Also, if one of the objectives does care about humans or human values, it might still have to do so in exactly the right way in order to prevent (other forms of) existential catastrophe, such as various dystopias. Or if more than one cares, they might all have to care in exactly the right way. So I don't see multi objective optimisation as much safer by default, or much easier to align.
I think that multi-decision-influence networks seem much easier to align and much safer for humans.
I think that multi-decision-influence networks seem much easier to align and much safer for humans.
It seems fine to me that you think this. As I wrote in a previous post, "Trust your intuitions, but don’t waste too much time arguing for them. If several people are attempting to answer the same question and they have different intuitions about how best to approach it, it seems efficient for each to rely on his or her intuition to choose the approach to explore."
As a further meta point, I think there's a pattern where because many existing (somewhat) concrete AI alignment approaches seem doomed (we can fairly easy see how they would end up breaking), people come up with newer, less concrete approaches which don't seem doomed, but only because they're less concrete and therefore it's harder to predict what they would actually do, or because fewer people have looked into them in detail and tried to break them. See this comment where I mentioned a similar worry with regard to Paul Christiano's IDA when it was less developed.
In this case, I think there are many ways that a shard-based agent could potentially cause existential catastrophes, but it's hard for me to say more, since I don't know the details of what your proposal will be.
(For example, how do the shards resolve conflicts, and how will they eventually transform into a reflectively stable agent? If one of the shards learns a distorted version of human values, which would cause an existential catastrophe if directly maximized for, how exactly does that get fixed by the time the agent becomes reflectively stable? Or if the agent never ends up maximizing anything, why isn't that liable to be a form of existential catastrophe? How do you propose to prevent astronomical waste caused by the agent spending resources on shard values that aren't human values? What prevents the shard agent from latching onto bad moral/philosophical ideas and causing existential catastrophes that way?)
I don't want to discourage you from working more on your approach and figuring out the details, but at the same time it seems way too early to say, hey let's stop working on other approaches and focus just on this one.
I think these are great points, thanks for leaving this comment.

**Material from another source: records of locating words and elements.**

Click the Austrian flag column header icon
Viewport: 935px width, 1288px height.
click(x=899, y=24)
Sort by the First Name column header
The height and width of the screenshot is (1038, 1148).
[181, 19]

I myself patiently await the possible day where I hit an obvious shard theory landmine which has the classic alignment-difficulty "feel" to it. That day can totally come, and I want to be ready to recognize if it does.
at the same time it seems way too early to say, hey let's stop working on other approaches and focus just on this one.
FWIW I'm not intending to advocate "shard theory or GTFO", and agree that would be bad as a community policy.
I've tried to mention a few times[1] (but perhaps insufficiently prominently) that I'm less excited about people going "oh yeah I guess shard theory is great or something, let's just think about that now" and more excited about reactions like "Oh, I guess I should have been practicing more constant vigilance, time to think about alignment deeply on my own terms, setting aside established wisdom for the moment." I'm excited about other people thinking about alignment from first principles and coming up with their own inside views, with their own theories and current-best end-to-end pictures of AGI training runs.
From Inner and outer alignment decompose one hard problem into two extremely hard problems:
A-Outer: Suppose I agreed. Suppose I just dropped outer/inner. What next?
A: Then you would have the rare opportunity to pause and think while floating freely between agendas. I will, for the moment, hold off on proposing solutions. Even if my proposal is good, discussing it now would rob us of insights you could have contributed as well. There will be a shard theory research agenda post which will advocate for itself, in due time.
I've also made this point briefly at the end of in-person talks. Maybe I should say it more often.
Cooperation is game theoretically optimal.
This is a claim I strongly disagree with, assuming there aren't enforcement mechanisms like laws or contracts. If there isn't enforcement, then this reduces to the Prisoner's Dilemma, and there defection is game-theoretically optimal. Cooperation only works if things can be enforced, and the likelihood that we will be able to enforce things like contracts on superhuman intelligences is essentially like that of animals enforcing things on a human, i.e so low that it's not worth privileging the hypothesis.
And this is important, because it speaks to why the alignment problem is hard: agents with vastly differing capabilities can't enforce much of anything, so defection is going to happen. And I think this prediction bears out in real life relations with animals, that is humans can defect consequence free, so this usually happens.
One major exception is pets, where the norm really is cooperation, and the version that would be done for humans is essentially benevolent totalitarianism. Life's good in such a society, but modern democratic freedoms are almost certainly gone or so manipulated that it doesn't matter.
That might not be bad, but I do want to note that in game theory without enforcement is where defection rules.
instrumental convergence towards developing some form of morality.
That respects the less capable agent's wants, and stably is the necessary thing. And the answer to this is negative, expect in the pets case. And even here, this will entail the end of democracy and most freedom as we know it. It might actually be benevolent totalitarianism, and you may make an argument that this is desirable, though I do want to note the costs.
In one sense, I no longer endorse the previous comment. In another sense, I sort of endorse the previous comment.
I was basically wrong about alignment requiring human values to be game-theoretically optimal, and I think that cooperation is actually doable without relying on game theory tools like enforcement, because the situation with human alignment is very different than the situation with AI alignment, because we have access to the AI's brain and can directly reward good things and negatively reward bad things, combined with the fact that we have a very powerful optimizer called SGD that lets us straightforwardly select over minds and directly edit the AI's brain, which aren't things we have to align humans, partially for ethical reasons and partially for technological reasons.
I also think my analogy of human-animal alignment is actually almost as bad as human-evolution alignment, which is worthless, and instead the better analogy for how to predict the likelihood of AI alignment is prefrontal cortex-survival value alignment, or innate reward alignment, which is very impressive alignment.
However, I do think that even with that assumption of aligned AIs, I do think that democracy is likely to decay pretty quickly under AI, especially because of the likely power imbalances, especially hundreds of years into the future. We will likely retain some freedoms under aligned AI rule, but I expect it to be a lot less than what we're used to today, and it will transition into a form of benevolent totalitarianism.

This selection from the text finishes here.